A partir dessa leitura, o Carrefour estruturou uma estratégia editorial que apresentou o salmão como alternativa ao tradicional bacalhau durante a Páscoa. A iniciativa resultou em um volume maior de inserções e conquistou espaço em veículos nacionais de grande alcance.
“Muitas vezes a comunicação está ali para ser acionada. Então, mudamos a postura, direcionando a ferramenta, lendo melhor o que ela nos traz, mas, especialmente, integrando pensamento humano e execução tecnológica, para olhar tendências e conectar dados do negócio à estratégia”, afirma Sales.
Métricas chegam à diretoria
A mudança também ganhou espaço na discussão estratégica da companhia. Em 2025, o Carrefour registrou um índice historicamente baixo de matérias consideradas detratoras, indicador que passou a ser utilizado pela vice-presidente de Reputação do grupo para demonstrar ao board executivo a relevância da comunicação.

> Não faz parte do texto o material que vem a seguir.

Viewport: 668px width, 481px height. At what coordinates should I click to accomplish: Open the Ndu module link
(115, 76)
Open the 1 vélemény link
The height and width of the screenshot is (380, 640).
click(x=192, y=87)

“Esse número é usado até hoje para provar a relevância do time de comunicação. Isso colocou a área em outro patamar dentro da empresa. Saímos da comunicação de vaidade para sermos estratégicos para o negócio”, diz o executivo.
Entre os indicadores acompanhados estão o NPS de imprensa, o Share of Voice das marcas do grupo e o índice de matérias detratoras. Segundo Sales, a adoção de métricas mais objetivas facilita a apresentação dos resultados ao comitê executivo, já que os indicadores podem ser compreendidos sem depender de metodologias que exigem interpretações adicionais.
IA muda rotina dos profissionais
A próxima etapa do projeto envolve a criação de uma célula de dados formada por profissionais dedicados à análise estratégica, além da ampliação do uso de agentes de IA para atividades operacionais. A expectativa é consolidar essa estrutura nos próximos dois anos.
Entre as aplicações estão a geração automática de insights e a interação com plataformas de análise, recursos que podem reduzir o tempo gasto em tarefas operacionais e liberar os profissionais para atividades de planejamento e interpretação.
“O objetivo é que o time consiga focar mais na estratégia. Ter tempo para pensar. Mas é preciso cuidado para não substituir a inteligência humana. A IA não elimina a necessidade de análise crítica”, afirma Sales.
Para o executivo, a transformação tecnológica também exige uma mudança no perfil dos profissionais de comunicação. Além do domínio de ferramentas, a capacidade de interpretar o contexto em que uma mensagem será recebida ganha importância.
“Trabalho com comunicação há mais de 15 anos e o mercado mudou muito pouco. O profissional não tem mais como não usar ferramentas. Mas a skill que será mais necessária é a análise de contexto socioeconômico”, afirma.
Segundo Sales, entender diferenças regionais, públicos e contextos sociais será cada vez mais importante para evitar uma comunicação genérica. “Não dá para tratar regiões como blocos. Isso se perdeu muito nos últimos anos”, conclui.